- Genre: Comedy
- Written by: Colin Bostock-Smith
- Directed by: Richard Boden John Kilby
- Starring: Tim Brooke-Taylor Diane Keen Sheila Steafel Garfield Morgan
- Country of origin: United Kingdom
- Original language: English
- No. of series: 2
- No. of episodes: 13

Production
- Running time: 30 minutes

Original release
- Network: BBC1
- Release: 8 September 1987 – 4 April 1988

= You Must Be the Husband =

British BBC sitcom (1987–88)

You Must Be the Husband is a British comedy television series starring Tim Brooke-Taylor in the title role of Tom Hammond, and Diane Keen as his wife, Alice Hammond, with Sheila Steafel as Alice's literary agent, Miranda Shaw.

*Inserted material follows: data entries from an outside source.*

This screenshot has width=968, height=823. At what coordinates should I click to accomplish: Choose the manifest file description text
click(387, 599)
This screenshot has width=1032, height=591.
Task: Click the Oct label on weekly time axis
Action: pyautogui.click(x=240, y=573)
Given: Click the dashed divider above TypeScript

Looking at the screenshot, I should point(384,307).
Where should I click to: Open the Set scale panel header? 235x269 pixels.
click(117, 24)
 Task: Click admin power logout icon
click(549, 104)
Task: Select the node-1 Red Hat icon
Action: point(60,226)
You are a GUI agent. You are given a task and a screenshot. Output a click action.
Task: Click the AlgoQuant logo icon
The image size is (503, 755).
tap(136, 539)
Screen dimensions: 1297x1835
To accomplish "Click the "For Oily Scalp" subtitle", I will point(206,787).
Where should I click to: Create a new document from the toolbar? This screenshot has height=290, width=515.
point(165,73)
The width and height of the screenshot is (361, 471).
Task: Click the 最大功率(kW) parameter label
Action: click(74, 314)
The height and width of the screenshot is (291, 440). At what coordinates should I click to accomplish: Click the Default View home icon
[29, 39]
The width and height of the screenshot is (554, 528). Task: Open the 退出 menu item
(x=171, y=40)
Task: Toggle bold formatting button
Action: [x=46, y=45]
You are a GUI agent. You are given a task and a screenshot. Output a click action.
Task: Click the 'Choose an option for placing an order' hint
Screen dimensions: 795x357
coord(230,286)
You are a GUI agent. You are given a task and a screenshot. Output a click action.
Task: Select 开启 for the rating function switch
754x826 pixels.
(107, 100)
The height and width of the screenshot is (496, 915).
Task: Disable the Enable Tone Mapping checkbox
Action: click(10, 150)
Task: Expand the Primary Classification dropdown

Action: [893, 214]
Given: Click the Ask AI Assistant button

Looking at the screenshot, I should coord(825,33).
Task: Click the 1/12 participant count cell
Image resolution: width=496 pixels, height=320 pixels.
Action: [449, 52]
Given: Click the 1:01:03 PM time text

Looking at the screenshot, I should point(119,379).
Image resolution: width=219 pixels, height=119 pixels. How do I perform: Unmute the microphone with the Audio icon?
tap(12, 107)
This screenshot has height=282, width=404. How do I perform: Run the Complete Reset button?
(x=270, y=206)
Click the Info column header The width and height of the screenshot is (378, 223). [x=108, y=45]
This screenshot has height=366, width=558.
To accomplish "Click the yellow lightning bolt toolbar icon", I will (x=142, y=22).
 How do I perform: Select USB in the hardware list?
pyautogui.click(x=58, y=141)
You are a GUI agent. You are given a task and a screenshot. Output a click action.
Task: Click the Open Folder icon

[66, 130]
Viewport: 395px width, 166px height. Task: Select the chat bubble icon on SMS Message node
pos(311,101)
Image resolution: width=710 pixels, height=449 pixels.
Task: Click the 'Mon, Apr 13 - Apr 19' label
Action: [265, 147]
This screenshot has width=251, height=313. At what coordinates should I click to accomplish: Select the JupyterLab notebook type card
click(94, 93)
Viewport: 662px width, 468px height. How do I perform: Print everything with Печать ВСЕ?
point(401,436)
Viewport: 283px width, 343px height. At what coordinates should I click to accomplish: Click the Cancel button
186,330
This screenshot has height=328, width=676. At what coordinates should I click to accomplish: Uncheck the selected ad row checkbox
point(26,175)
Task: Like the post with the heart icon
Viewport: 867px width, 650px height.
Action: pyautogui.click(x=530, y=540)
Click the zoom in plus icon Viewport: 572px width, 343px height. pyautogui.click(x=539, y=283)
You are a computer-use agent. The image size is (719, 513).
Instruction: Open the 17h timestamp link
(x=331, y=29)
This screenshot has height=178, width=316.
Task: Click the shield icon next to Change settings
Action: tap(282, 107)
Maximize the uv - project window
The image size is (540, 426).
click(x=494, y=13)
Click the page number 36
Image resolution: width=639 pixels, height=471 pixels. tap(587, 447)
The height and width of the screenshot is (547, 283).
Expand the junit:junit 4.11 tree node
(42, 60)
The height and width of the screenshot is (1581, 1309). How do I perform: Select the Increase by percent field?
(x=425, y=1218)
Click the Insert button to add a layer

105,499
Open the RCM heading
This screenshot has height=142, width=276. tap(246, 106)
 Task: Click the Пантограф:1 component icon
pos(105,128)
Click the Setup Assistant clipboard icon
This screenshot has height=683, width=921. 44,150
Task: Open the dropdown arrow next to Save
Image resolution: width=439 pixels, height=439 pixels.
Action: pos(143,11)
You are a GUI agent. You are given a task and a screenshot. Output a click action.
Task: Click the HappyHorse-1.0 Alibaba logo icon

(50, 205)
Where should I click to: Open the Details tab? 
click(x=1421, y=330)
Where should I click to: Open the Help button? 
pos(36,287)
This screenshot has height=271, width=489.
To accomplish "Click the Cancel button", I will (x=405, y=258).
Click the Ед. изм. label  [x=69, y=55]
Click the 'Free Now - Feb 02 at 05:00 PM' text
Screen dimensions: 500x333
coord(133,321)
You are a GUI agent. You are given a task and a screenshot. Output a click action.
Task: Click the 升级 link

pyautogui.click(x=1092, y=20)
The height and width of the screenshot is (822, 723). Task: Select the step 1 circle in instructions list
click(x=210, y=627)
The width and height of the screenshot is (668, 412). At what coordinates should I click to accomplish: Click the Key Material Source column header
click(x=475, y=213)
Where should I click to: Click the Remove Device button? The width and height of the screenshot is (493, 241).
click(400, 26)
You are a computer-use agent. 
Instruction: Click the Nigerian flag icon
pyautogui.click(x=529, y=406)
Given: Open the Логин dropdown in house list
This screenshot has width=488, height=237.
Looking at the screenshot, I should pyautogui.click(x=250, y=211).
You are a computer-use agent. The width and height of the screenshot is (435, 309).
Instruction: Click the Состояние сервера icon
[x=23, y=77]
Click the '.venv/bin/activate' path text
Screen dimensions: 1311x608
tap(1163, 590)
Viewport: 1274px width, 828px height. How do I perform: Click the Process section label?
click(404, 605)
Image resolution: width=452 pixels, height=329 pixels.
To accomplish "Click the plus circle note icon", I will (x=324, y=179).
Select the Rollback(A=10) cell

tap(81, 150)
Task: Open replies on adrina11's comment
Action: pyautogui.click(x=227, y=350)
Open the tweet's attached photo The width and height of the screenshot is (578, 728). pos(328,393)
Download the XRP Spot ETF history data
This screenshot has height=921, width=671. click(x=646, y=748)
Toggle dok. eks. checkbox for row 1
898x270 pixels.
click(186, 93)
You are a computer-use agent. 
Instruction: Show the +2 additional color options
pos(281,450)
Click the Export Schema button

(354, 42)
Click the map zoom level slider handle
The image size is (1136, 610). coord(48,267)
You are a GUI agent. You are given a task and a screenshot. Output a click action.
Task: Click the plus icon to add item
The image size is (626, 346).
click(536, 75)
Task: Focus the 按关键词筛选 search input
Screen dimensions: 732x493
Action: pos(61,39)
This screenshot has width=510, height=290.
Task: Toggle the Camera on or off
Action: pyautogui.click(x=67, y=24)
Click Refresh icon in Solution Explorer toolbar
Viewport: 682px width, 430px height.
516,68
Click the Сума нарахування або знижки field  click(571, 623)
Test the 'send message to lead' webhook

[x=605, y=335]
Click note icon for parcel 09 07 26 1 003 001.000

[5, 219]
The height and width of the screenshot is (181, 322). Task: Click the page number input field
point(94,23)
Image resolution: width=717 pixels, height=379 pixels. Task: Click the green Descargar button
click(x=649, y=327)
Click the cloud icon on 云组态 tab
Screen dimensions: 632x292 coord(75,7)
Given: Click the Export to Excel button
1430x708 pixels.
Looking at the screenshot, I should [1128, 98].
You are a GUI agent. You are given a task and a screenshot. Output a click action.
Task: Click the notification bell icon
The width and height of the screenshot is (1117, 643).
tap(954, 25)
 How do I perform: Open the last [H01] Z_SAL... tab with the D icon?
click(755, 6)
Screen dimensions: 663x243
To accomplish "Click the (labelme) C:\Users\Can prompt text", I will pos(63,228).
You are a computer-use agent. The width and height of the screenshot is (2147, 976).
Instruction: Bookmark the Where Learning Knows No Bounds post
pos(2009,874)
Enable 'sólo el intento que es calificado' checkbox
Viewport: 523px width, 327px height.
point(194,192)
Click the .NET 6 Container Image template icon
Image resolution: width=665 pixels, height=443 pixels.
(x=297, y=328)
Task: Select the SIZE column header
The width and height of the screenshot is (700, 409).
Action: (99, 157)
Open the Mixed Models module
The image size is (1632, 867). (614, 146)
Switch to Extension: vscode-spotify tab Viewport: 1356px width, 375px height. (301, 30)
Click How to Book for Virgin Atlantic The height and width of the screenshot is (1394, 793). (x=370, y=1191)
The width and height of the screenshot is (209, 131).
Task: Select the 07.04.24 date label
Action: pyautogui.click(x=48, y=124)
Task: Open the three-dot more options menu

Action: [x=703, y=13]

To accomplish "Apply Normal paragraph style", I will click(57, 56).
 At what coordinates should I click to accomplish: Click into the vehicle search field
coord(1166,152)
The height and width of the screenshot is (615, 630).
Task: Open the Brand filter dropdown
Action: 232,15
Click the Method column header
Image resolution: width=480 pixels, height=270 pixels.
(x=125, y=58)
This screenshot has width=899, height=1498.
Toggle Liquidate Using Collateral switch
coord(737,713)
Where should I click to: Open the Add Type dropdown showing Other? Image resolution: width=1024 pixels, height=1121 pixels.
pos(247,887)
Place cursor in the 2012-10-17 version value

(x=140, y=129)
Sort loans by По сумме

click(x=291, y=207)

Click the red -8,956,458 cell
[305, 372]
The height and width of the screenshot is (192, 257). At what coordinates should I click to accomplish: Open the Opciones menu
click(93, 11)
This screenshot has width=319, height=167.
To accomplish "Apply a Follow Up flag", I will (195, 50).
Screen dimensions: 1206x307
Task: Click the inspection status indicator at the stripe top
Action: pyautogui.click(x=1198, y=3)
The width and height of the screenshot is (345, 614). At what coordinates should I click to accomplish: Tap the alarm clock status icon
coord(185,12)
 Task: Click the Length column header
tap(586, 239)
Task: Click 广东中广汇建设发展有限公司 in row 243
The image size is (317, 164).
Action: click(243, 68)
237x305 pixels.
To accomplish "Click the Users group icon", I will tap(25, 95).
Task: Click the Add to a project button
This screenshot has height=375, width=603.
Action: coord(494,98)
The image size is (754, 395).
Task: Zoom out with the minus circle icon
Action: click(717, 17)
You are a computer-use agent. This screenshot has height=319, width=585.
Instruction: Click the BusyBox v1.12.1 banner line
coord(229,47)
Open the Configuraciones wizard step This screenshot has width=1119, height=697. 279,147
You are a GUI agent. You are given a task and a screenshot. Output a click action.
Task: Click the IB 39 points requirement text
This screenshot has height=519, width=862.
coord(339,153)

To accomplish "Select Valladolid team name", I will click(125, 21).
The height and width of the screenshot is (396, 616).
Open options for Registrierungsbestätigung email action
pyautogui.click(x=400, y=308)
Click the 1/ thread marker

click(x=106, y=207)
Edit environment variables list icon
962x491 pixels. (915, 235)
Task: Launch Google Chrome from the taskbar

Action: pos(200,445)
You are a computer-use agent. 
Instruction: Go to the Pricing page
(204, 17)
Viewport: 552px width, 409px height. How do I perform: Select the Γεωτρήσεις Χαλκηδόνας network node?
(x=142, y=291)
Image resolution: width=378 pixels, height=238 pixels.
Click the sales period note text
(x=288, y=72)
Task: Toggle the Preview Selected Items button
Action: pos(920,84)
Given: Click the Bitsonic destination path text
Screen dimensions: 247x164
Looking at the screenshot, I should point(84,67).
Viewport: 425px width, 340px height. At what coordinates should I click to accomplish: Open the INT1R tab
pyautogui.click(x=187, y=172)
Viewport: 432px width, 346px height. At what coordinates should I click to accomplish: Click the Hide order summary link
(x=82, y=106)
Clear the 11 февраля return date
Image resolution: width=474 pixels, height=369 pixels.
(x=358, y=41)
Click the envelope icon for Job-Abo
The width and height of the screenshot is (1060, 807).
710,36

Tom and Alice Hammond are a happily married couple, parents to fraternal twins John and Sarah, who become extremely wealthy when Alice suddenly becomes a best-selling author, much to Tom's surprise and chagrin. The basic plot was based on, and expanded upon, the earlier play "...And I'm The Husband", which Brooke-Taylor and Keen had toured in between 1981 and 1982.

The show ran for two series and 13 episodes on the BBC during 1987-1988 and was repeated in the early 1990s on UK Gold, but has never officially been released on DVD, nor in any digital format.

The title song for the show was the Dave Brubeck track, "Take Five".